##### MATERIAL SUPPLIED #####

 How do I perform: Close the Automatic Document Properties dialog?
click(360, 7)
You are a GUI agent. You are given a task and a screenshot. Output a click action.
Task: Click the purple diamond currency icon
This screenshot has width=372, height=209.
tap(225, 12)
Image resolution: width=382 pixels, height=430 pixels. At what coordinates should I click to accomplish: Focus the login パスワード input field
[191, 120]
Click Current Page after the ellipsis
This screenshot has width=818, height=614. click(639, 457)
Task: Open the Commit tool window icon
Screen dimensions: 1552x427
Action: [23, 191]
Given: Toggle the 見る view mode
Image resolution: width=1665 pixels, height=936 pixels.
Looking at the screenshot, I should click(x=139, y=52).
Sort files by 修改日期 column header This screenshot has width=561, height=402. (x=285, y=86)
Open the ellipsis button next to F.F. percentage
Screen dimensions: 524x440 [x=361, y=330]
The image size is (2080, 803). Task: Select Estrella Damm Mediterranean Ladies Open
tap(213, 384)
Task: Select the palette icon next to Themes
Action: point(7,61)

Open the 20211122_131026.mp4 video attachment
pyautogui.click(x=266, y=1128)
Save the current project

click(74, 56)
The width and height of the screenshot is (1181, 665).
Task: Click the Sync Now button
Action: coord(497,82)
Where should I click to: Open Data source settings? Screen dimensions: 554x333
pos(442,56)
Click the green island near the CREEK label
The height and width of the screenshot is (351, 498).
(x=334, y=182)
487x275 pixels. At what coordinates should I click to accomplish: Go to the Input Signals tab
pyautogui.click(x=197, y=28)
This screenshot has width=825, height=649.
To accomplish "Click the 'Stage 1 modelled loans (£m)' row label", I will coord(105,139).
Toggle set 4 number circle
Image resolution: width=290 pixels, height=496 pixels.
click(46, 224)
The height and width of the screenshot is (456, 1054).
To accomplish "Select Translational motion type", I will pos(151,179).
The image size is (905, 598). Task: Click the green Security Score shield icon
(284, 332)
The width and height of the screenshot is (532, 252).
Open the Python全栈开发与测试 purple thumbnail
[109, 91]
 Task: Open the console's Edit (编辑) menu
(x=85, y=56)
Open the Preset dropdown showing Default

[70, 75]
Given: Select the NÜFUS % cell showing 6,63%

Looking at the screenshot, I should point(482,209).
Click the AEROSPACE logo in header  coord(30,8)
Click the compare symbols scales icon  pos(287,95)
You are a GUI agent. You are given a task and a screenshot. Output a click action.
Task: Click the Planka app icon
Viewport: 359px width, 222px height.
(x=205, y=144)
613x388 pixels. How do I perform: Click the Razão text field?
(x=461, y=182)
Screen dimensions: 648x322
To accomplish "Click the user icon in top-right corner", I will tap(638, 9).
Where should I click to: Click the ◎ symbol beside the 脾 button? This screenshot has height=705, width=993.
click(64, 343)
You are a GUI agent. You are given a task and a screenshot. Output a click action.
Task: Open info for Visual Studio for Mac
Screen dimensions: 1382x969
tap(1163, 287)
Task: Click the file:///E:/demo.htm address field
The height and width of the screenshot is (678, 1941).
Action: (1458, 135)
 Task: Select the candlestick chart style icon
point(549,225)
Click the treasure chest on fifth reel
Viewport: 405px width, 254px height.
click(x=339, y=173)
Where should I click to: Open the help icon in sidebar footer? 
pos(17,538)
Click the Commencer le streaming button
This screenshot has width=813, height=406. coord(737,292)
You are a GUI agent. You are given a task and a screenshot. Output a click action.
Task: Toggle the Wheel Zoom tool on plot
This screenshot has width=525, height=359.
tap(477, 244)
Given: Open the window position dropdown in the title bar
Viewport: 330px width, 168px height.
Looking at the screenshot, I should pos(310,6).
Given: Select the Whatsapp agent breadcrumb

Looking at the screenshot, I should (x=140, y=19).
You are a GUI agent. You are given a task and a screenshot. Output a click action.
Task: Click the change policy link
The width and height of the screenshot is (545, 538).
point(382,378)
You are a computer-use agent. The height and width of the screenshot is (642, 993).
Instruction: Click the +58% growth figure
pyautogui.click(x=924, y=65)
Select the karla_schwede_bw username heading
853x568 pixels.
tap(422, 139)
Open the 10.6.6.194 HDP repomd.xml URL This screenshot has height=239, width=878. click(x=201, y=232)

#####

> _PROBLEM DESCRIPTION_
Copy the listing above line for line, with no changes.

> _RESULT FOR THIS EXERCISE_
 How do I perform: Close the Automatic Document Properties dialog?
click(360, 7)
You are a GUI agent. You are given a task and a screenshot. Output a click action.
Task: Click the purple diamond currency icon
This screenshot has width=372, height=209.
tap(225, 12)
Image resolution: width=382 pixels, height=430 pixels. At what coordinates should I click to accomplish: Focus the login パスワード input field
[191, 120]
Click Current Page after the ellipsis
This screenshot has width=818, height=614. click(639, 457)
Task: Open the Commit tool window icon
Screen dimensions: 1552x427
Action: [23, 191]
Given: Toggle the 見る view mode
Image resolution: width=1665 pixels, height=936 pixels.
Looking at the screenshot, I should click(x=139, y=52).
Sort files by 修改日期 column header This screenshot has width=561, height=402. (x=285, y=86)
Open the ellipsis button next to F.F. percentage
Screen dimensions: 524x440 [x=361, y=330]
The image size is (2080, 803). Task: Select Estrella Damm Mediterranean Ladies Open
tap(213, 384)
Task: Select the palette icon next to Themes
Action: point(7,61)

Open the 20211122_131026.mp4 video attachment
pyautogui.click(x=266, y=1128)
Save the current project

click(74, 56)
The width and height of the screenshot is (1181, 665).
Task: Click the Sync Now button
Action: coord(497,82)
Where should I click to: Open Data source settings? Screen dimensions: 554x333
pos(442,56)
Click the green island near the CREEK label
The height and width of the screenshot is (351, 498).
(x=334, y=182)
487x275 pixels. At what coordinates should I click to accomplish: Go to the Input Signals tab
pyautogui.click(x=197, y=28)
This screenshot has width=825, height=649.
To accomplish "Click the 'Stage 1 modelled loans (£m)' row label", I will coord(105,139).
Toggle set 4 number circle
Image resolution: width=290 pixels, height=496 pixels.
click(46, 224)
The height and width of the screenshot is (456, 1054).
To accomplish "Select Translational motion type", I will pos(151,179).
The image size is (905, 598). Task: Click the green Security Score shield icon
(284, 332)
The width and height of the screenshot is (532, 252).
Open the Python全栈开发与测试 purple thumbnail
[109, 91]
 Task: Open the console's Edit (编辑) menu
(x=85, y=56)
Open the Preset dropdown showing Default

[70, 75]
Given: Select the NÜFUS % cell showing 6,63%

Looking at the screenshot, I should point(482,209).
Click the AEROSPACE logo in header  coord(30,8)
Click the compare symbols scales icon  pos(287,95)
You are a GUI agent. You are given a task and a screenshot. Output a click action.
Task: Click the Planka app icon
Viewport: 359px width, 222px height.
(x=205, y=144)
613x388 pixels. How do I perform: Click the Razão text field?
(x=461, y=182)
Screen dimensions: 648x322
To accomplish "Click the user icon in top-right corner", I will tap(638, 9).
Where should I click to: Click the ◎ symbol beside the 脾 button? This screenshot has height=705, width=993.
click(64, 343)
You are a GUI agent. You are given a task and a screenshot. Output a click action.
Task: Open info for Visual Studio for Mac
Screen dimensions: 1382x969
tap(1163, 287)
Task: Click the file:///E:/demo.htm address field
The height and width of the screenshot is (678, 1941).
Action: (1458, 135)
 Task: Select the candlestick chart style icon
point(549,225)
Click the treasure chest on fifth reel
Viewport: 405px width, 254px height.
click(x=339, y=173)
Where should I click to: Open the help icon in sidebar footer? 
pos(17,538)
Click the Commencer le streaming button
This screenshot has width=813, height=406. coord(737,292)
You are a GUI agent. You are given a task and a screenshot. Output a click action.
Task: Toggle the Wheel Zoom tool on plot
This screenshot has width=525, height=359.
tap(477, 244)
Given: Open the window position dropdown in the title bar
Viewport: 330px width, 168px height.
Looking at the screenshot, I should pos(310,6).
Given: Select the Whatsapp agent breadcrumb

Looking at the screenshot, I should (x=140, y=19).
You are a GUI agent. You are given a task and a screenshot. Output a click action.
Task: Click the change policy link
The width and height of the screenshot is (545, 538).
point(382,378)
You are a computer-use agent. The height and width of the screenshot is (642, 993).
Instruction: Click the +58% growth figure
pyautogui.click(x=924, y=65)
Select the karla_schwede_bw username heading
853x568 pixels.
tap(422, 139)
Open the 10.6.6.194 HDP repomd.xml URL This screenshot has height=239, width=878. click(x=201, y=232)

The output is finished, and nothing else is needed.